- Born: Walkden, Lancashire, England
- Occupations: Businessman; chairman of Salford RLFC;
- Known for: Longest-serving chairman of Salford RLFC
- Title: Chairman of Salford RLFC
- Term: 1982–2013
- Successor: Dr Marwan Koukash

= John Wilkinson (entrepreneur) =

Dr John Wilkinson OBE was chairman of Salford RLFC between 1982 and 2013. He was born in Walkden, Lancashire.

He was given an OBE in 2005 for Services to the City of Salford and is also a Trustee of the Salfordian Hotel in Southport.
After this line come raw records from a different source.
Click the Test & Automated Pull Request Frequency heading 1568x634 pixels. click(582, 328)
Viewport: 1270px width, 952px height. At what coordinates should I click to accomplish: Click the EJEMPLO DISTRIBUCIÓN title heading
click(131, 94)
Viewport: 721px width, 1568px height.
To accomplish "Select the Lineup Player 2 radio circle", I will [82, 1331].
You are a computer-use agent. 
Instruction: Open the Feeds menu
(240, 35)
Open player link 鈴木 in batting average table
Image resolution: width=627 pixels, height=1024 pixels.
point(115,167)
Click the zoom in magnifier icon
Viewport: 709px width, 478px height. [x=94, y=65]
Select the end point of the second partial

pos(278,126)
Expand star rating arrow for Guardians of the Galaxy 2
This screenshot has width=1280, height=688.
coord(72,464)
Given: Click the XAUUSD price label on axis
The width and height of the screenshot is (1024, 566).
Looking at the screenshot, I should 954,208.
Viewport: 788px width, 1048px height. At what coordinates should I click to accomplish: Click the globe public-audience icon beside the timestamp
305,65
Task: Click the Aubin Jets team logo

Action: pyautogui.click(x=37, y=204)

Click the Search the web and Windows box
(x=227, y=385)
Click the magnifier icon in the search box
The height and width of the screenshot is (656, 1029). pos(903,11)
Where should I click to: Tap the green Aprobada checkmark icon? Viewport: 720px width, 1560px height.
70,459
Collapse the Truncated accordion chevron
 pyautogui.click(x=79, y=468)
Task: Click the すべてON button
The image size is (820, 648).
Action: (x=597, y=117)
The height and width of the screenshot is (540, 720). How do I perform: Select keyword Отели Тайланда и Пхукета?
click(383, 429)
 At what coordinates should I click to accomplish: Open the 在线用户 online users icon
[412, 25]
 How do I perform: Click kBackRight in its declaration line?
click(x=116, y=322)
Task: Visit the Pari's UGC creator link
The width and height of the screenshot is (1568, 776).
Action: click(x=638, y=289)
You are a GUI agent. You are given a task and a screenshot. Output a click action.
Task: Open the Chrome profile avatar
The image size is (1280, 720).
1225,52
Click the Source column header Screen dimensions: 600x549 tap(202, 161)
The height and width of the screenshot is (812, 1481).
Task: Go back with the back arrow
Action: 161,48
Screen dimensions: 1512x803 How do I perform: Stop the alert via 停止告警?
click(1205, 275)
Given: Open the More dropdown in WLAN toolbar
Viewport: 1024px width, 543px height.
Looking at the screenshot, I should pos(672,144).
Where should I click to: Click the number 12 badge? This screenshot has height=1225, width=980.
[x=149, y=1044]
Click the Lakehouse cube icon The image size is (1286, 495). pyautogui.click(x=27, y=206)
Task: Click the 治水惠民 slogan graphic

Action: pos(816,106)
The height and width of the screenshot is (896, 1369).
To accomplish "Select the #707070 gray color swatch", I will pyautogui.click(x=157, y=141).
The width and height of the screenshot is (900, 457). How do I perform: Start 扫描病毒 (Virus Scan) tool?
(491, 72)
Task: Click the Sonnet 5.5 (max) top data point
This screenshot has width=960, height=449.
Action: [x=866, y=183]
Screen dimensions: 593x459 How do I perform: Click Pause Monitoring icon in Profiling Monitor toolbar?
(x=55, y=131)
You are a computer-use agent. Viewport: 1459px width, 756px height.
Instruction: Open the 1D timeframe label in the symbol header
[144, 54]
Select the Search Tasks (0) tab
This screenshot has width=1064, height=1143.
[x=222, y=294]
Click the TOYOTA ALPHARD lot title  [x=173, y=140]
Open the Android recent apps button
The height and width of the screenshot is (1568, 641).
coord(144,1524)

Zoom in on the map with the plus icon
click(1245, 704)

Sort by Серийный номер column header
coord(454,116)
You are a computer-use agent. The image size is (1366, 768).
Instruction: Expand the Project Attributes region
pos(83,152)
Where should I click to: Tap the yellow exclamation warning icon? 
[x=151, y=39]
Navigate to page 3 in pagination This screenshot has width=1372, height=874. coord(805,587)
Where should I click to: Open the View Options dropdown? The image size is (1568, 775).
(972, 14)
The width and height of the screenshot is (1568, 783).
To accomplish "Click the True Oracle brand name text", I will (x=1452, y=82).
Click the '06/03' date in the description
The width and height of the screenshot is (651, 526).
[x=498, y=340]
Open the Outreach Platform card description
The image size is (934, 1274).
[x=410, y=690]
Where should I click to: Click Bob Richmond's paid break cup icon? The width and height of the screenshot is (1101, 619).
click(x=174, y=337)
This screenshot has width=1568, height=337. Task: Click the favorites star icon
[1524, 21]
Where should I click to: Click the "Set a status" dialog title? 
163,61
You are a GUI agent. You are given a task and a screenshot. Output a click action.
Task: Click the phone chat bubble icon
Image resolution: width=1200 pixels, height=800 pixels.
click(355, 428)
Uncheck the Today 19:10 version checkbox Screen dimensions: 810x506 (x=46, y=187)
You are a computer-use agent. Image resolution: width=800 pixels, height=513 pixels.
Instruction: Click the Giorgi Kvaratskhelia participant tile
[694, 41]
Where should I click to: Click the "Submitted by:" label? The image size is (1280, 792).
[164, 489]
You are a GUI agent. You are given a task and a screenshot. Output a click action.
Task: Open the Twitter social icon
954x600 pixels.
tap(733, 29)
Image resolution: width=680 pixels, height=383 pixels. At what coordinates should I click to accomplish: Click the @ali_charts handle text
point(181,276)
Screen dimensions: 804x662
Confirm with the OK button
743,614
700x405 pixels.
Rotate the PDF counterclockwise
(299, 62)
Wilkinson has also been given the Nickname of 'Mr Salford' due to his pride for the city he grew up in.
In 2009 Wilkinson received a Dr of Letters at the Lowry, Salford Quays.

A 25th Anniversary celebrating John Wilkinson's time at the club was arranged for the Super League game between Salford and Harlequins RL on 15 June 2007. He remained chairman of the club for 31 years until 2013, which remained the longest chairmanship of any major sports team around the world until 2017 when overtaken by FC Porto's Pinto da Costa.

Upon selling the club to Dr Marwan Koukash in 2013, he now continues to live in Salford with his family and still is an active chairman of his other businesses.